Bei Gedenkfeier der Initiaitve Eckerwald in Schörzingen kommen Enkel von KZ-Überlebenden zu Wort

© Daniel Seeburger

Mitglieder der Verwaltung und der Initiative Eckerwald mit den Angehörigen von Überlebenden des KZ Dautmergens: (von links) Wieslawa Melwinska, Rottweils Bürgermeisterin Ines Gaehn, Dorota Nowakowska, Iga Kozlakowska, Schömbergs Bürgermeister Karl-Josef Sprenger, Gaston Raths, Wieslaw Majchrzak, Klara Majchrzak und Brigitta Marquart-Schad von der Gedenkstätte Eckerwald.
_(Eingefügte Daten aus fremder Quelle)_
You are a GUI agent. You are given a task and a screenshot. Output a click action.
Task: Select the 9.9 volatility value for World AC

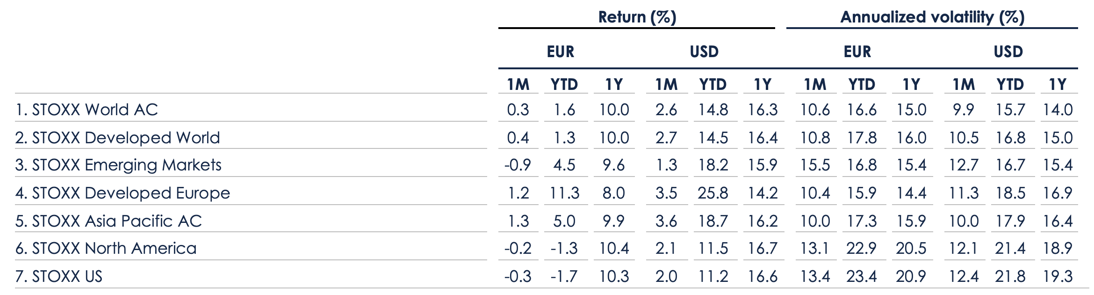[x=964, y=110]
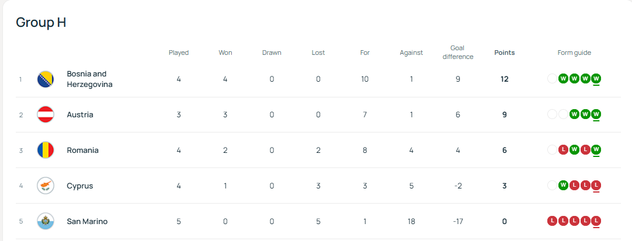632x241 pixels.
Task: Click the Played column header
Action: coord(179,53)
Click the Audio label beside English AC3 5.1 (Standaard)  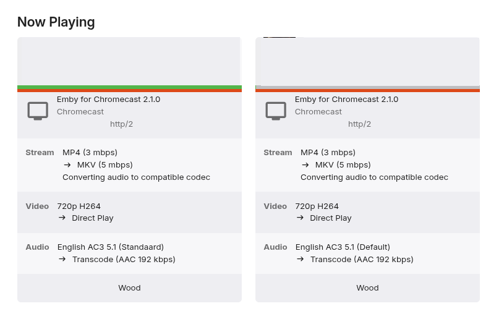pyautogui.click(x=37, y=247)

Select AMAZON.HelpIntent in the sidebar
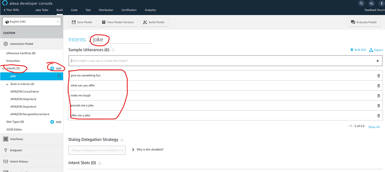click(x=24, y=99)
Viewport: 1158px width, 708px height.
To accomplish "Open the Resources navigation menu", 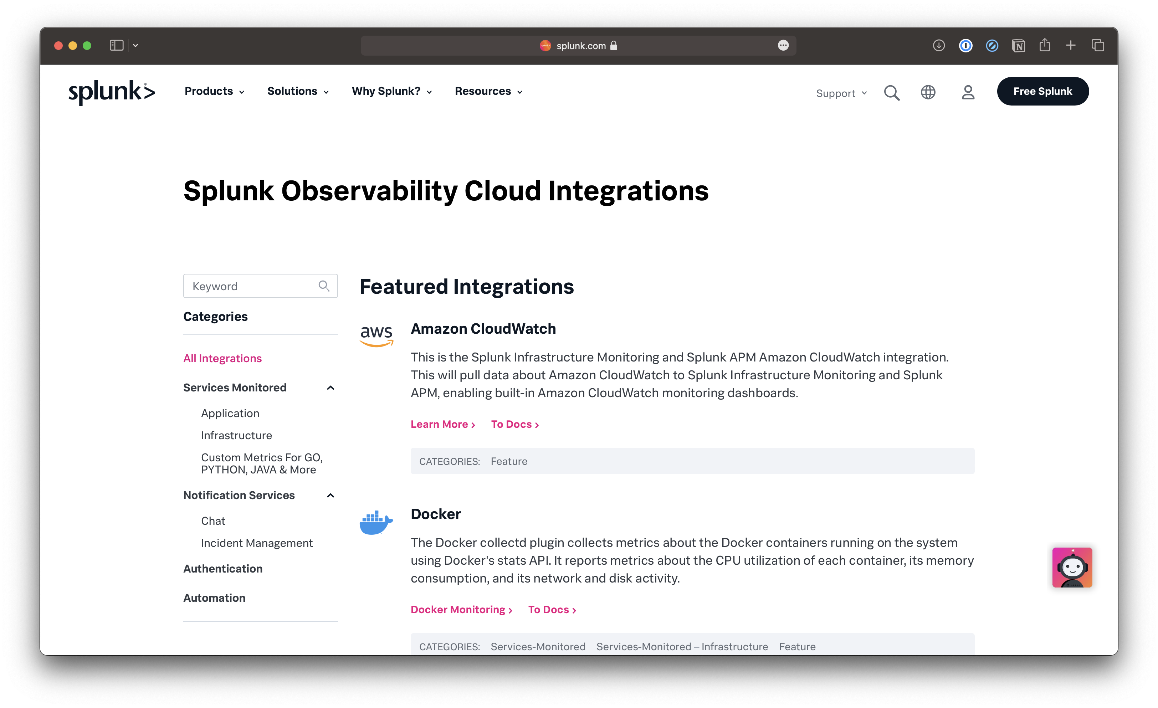I will [x=488, y=91].
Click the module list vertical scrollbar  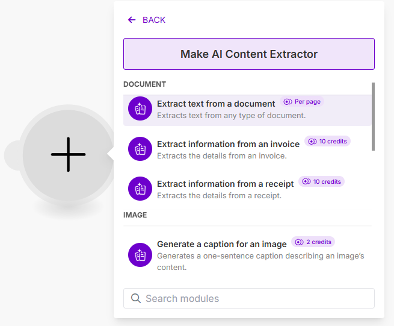coord(374,116)
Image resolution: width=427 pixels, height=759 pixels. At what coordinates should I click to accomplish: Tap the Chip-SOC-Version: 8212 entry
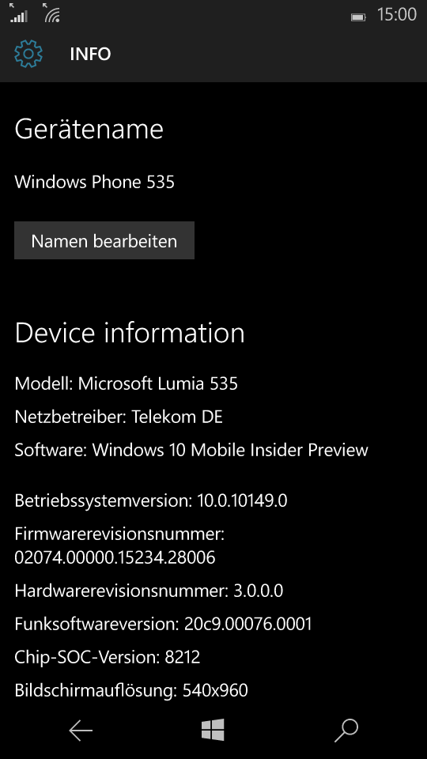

Gibt es noch genügend Interesse an der Vergangenheit? Diese Frage stellte Gaston Raths aus Luxemburg bei der Gedenkfeier auf dem Schörzinger KZ-Friedhof. Rund 100 Gäste waren gekommen, einige mussten sogar vor der Kapelle im Schnee stehen, weil der Platz knapp war. Dabei auch Jugendliche und junge Erwachsene. Das Gedenken, so wurde es am Sonntag deutlich, wird weitergetragen. Aber es ist anders als zuvor.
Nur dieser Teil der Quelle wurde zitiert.